神经发育障碍性疾病（NDDs）是多以认知障碍为特征的一组疾病，在新生儿脑病及不明原因死亡中占较高比例，突触发育是认知功能的结构基础。SNRPN表达异常可引起多种NDDs，我们前期研究中也得到了证实。SNRPN在大脑中特异性表达，但其如何影响神经发育的机制尚不明确。最新文献报道肿瘤细胞过表达SNRPN后，一系列基因发生改变。在此线索提示下，我们在神经元中过表达SNRPN，并检测了多个基因表达水平，其中和突触发育密切相关的Nr4a1明显降低。Nr4a1影响突触的结构及功能，突触发育异常是NDDs的重要病理特征。因此我们提出合理的科学设想：SNRPN通过抑制Nr4a1影响神经元兴奋性突触发育，是NDDs致病机制之一。本项目拟通过分子克隆、胚胎电转术、染色体工程小鼠模型等手段，检测SNRPN过表达对突触发育的影响，进一步明确Nr4a1在此过程中的角色。为理解SNRPN在NDDs中的作用提供新思路。
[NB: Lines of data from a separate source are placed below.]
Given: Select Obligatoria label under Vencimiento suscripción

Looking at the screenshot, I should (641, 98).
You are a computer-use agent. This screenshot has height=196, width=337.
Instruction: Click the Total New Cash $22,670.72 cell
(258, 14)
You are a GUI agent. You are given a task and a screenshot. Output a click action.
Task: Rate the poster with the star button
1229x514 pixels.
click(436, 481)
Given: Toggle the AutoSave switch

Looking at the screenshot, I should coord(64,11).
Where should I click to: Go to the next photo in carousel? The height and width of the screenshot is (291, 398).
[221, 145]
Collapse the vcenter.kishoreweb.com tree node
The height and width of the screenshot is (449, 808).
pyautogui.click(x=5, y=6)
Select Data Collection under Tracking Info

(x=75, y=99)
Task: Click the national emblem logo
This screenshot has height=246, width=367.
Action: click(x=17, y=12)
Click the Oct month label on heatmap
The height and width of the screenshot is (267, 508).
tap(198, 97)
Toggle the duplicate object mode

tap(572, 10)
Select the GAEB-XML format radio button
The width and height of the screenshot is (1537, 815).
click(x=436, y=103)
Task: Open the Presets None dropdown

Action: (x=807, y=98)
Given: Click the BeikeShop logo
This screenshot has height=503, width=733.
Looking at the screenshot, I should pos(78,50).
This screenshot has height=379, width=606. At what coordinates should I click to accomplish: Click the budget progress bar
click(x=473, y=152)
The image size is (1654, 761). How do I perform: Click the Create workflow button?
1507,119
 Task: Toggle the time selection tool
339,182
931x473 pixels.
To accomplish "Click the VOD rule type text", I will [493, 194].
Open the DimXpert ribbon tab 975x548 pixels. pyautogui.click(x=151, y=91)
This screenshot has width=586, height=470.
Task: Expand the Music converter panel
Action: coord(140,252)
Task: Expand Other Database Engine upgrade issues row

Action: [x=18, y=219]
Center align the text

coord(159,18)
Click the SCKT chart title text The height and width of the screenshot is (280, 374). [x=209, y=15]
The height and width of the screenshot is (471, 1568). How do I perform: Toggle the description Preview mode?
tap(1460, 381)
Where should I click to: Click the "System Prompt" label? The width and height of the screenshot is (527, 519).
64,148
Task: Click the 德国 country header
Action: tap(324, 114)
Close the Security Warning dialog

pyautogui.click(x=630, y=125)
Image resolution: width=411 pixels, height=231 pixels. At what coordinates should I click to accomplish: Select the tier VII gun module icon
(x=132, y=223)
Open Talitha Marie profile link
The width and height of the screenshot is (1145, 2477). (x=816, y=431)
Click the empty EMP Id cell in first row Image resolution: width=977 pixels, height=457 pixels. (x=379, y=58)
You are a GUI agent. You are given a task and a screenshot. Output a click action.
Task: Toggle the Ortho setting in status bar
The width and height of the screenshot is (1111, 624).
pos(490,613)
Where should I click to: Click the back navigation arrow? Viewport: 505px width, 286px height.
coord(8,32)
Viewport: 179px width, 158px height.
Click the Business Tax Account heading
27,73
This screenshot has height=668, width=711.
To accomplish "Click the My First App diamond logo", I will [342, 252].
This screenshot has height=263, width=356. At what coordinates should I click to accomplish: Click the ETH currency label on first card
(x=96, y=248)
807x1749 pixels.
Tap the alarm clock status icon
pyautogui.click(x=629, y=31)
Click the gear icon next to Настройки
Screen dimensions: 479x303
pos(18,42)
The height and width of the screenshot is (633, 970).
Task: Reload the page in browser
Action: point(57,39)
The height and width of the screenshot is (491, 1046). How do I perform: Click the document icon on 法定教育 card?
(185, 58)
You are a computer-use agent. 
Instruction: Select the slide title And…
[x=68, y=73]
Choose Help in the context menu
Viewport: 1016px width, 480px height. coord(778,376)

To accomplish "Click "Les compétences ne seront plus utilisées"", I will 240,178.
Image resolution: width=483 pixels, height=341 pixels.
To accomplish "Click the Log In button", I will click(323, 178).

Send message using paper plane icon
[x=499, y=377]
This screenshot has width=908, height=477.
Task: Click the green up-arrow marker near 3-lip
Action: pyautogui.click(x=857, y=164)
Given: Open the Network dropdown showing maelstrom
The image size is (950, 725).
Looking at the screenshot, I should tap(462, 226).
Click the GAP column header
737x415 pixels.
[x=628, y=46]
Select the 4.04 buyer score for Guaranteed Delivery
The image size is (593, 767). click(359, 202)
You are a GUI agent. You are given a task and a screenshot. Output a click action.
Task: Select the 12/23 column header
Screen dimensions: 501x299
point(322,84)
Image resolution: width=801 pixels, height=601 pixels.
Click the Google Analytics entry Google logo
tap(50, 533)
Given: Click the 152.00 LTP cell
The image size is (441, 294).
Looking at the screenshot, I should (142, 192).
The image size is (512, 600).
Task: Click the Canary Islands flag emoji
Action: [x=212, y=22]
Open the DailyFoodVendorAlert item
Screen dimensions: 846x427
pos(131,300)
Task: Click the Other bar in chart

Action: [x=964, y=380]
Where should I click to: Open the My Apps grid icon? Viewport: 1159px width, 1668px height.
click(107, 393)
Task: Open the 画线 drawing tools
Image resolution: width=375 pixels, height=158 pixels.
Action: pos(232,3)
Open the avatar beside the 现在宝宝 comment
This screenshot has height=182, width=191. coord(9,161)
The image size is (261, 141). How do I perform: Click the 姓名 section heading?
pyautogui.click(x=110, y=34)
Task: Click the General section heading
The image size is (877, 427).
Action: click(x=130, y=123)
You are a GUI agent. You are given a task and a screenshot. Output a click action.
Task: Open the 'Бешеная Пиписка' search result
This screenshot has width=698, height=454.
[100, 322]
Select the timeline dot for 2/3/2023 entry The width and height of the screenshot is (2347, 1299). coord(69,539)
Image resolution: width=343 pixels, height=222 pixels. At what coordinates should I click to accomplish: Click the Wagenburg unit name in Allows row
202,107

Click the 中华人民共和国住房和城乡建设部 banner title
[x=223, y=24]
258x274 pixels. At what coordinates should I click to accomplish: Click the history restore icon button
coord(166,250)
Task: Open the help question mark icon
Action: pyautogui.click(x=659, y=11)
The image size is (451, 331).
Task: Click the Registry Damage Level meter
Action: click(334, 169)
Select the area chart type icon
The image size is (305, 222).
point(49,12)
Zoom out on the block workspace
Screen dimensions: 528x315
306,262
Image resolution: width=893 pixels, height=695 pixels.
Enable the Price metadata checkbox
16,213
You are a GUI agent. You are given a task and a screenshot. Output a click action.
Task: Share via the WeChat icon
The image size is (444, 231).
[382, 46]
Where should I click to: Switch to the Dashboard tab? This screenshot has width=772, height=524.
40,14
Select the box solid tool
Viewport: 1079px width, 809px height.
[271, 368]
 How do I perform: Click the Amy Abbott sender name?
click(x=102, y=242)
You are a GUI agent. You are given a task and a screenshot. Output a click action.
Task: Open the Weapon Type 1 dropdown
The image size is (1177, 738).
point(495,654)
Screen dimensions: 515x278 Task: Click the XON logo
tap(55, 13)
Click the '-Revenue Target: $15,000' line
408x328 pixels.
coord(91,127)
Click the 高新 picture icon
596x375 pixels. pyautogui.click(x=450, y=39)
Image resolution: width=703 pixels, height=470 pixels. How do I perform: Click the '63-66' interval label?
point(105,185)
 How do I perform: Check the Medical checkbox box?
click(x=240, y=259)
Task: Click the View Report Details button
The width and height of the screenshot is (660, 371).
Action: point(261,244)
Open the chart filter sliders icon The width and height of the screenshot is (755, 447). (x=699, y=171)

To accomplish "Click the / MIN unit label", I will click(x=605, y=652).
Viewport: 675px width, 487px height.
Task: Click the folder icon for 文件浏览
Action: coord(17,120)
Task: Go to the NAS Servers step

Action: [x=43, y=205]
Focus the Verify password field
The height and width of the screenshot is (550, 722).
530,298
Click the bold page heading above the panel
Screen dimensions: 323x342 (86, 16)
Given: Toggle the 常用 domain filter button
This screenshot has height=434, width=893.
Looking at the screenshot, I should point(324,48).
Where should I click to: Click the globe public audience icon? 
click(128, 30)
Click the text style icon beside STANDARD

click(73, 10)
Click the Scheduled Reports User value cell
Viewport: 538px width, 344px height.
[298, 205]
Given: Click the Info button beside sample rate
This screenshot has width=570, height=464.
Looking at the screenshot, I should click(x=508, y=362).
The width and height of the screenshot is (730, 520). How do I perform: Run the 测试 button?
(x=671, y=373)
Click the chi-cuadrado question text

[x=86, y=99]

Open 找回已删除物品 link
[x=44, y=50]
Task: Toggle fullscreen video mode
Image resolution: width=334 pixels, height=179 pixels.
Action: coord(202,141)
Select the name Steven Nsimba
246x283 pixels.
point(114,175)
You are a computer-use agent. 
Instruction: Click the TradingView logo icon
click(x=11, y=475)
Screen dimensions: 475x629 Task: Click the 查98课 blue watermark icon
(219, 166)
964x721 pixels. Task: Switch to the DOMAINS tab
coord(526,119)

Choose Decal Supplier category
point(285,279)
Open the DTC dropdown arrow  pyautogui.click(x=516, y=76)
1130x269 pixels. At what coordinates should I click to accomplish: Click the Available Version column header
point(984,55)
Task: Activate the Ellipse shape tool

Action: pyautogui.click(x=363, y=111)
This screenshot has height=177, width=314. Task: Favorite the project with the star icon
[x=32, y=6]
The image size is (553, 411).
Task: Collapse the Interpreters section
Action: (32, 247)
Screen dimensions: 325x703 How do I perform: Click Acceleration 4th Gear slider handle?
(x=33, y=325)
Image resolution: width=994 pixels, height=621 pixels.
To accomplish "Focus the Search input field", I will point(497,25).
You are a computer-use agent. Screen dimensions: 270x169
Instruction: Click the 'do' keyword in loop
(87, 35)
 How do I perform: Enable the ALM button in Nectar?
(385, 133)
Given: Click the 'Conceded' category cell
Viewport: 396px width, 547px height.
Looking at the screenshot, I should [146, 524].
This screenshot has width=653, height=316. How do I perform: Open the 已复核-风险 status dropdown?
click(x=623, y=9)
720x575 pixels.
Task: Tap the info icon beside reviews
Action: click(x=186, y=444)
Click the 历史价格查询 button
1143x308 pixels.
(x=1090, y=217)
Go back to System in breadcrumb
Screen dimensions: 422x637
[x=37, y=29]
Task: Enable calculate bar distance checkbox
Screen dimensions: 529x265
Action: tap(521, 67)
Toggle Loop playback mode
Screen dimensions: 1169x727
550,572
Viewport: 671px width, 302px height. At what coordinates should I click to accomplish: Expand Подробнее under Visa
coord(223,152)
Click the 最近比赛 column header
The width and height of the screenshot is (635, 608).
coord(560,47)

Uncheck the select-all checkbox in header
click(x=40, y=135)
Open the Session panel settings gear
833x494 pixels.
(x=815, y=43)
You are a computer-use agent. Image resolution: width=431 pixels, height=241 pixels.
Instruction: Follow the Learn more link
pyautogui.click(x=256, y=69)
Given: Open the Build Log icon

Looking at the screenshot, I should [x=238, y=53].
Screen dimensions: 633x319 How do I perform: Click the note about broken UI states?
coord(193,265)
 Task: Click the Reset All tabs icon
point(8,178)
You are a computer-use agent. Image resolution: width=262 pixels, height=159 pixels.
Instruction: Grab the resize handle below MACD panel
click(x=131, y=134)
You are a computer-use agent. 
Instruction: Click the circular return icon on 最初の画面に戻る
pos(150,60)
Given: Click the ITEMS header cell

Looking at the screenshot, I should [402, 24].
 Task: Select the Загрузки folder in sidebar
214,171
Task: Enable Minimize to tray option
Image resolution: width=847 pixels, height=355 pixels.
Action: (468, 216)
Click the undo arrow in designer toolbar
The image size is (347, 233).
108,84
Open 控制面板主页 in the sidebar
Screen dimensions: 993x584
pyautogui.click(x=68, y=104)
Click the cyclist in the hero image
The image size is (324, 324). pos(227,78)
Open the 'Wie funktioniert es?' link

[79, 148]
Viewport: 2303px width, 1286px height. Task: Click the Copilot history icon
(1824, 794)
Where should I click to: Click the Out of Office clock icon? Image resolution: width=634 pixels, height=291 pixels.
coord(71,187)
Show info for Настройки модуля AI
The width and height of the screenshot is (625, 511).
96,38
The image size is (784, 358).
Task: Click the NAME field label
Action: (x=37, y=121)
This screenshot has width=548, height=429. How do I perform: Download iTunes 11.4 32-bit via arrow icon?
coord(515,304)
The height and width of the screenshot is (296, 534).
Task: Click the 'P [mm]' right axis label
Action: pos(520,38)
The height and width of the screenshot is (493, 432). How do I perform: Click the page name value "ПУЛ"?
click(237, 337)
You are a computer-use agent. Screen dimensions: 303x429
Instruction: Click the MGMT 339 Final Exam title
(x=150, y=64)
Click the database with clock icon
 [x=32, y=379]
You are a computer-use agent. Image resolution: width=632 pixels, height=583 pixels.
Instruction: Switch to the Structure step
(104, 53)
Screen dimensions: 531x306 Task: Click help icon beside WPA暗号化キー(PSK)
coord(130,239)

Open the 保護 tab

神经发育障碍性疾病（Neurodevelopmental disorders, NDDs)是一组由于非正常神经发育导致的神经行为异常疾病，影响到社交、认知、语言、运动等多个方面。小核核糖体蛋白多肽N（Small Nuclear Ribonucleoprotein Polypeptide N, SNRPN）是神经元特异性剪切蛋白编码基因，位于15号染色体长臂 11-13（15q11-13）区域，与多种神经发育障碍性疾病有关。SNRPN在大脑中选择性高表达，被认为参与大脑可变剪切，但其在神经发育中的作用及机制尚不清楚。我们通过分子生物学技术操控神经元SNRPN表达水平，观察发育中神经元形态功能变化，进一步探索其调控机制，为寻找NDDs靶向治疗药物提供理论依据。项目从SNRPN基因表达及对皮层神经发育的影响、SNRPN影响神经元发育的分子机制、药物治疗初探三部分开展研究。结果发现：SNRPN在大脑不同发育时期及不同功能区特异性表达，在大脑皮层、海马区域随着发育进程表达量增高，而小脑中则降低。体内体外研究发现，SNRPN过度表达抑制皮层神经元神经突生长，延缓胚胎期皮层神经元的正常放射状迁移。对于突触发育，SNRPN过表达神经元树突棘密度增高，树突棘过度堆积于树突末端。进一步检测SNRPN对神经元发育影响的分子机制，体外培养皮层神经元上调SNRPN表达水平可降低核受体亚家族4，A组，成员1（Nr4a1）表达水平，在高表达SNRPN小鼠大脑皮层同样发现Nr4a1表达水平降低。同时转染SNRPN过表达质粒及Nr4a1过表达质粒，可逆转树突棘密度异常增高及在树突末梢的过度堆积。敲减Nr4a1可抑制低SNRPN表达引起的神经突过度生长。此外，SNRPN调节剂3,3’-二吲哚基甲烷（3, 3’- Diindolylmethane, DIM）对低表达SNRPN神经元神经突的影响与敲减Nr4a1相似。初步探讨DIM在SNRPN表达异常动物模型中的作用，给予高表达SNRPN小鼠口服DIM 90天，可纠正小鼠体重的异常过度增长。综上所述，SNPRN基因表达水平改变影响正常神经元发育，SNRPN调控Nr4a1是影响神经元发育、树突棘密度及分布的机制之一。本研究在了解SNRPN功能及机制的基础上，尝试开展初步的治疗药物研究，对疾病的治疗干预具有重要探索意义。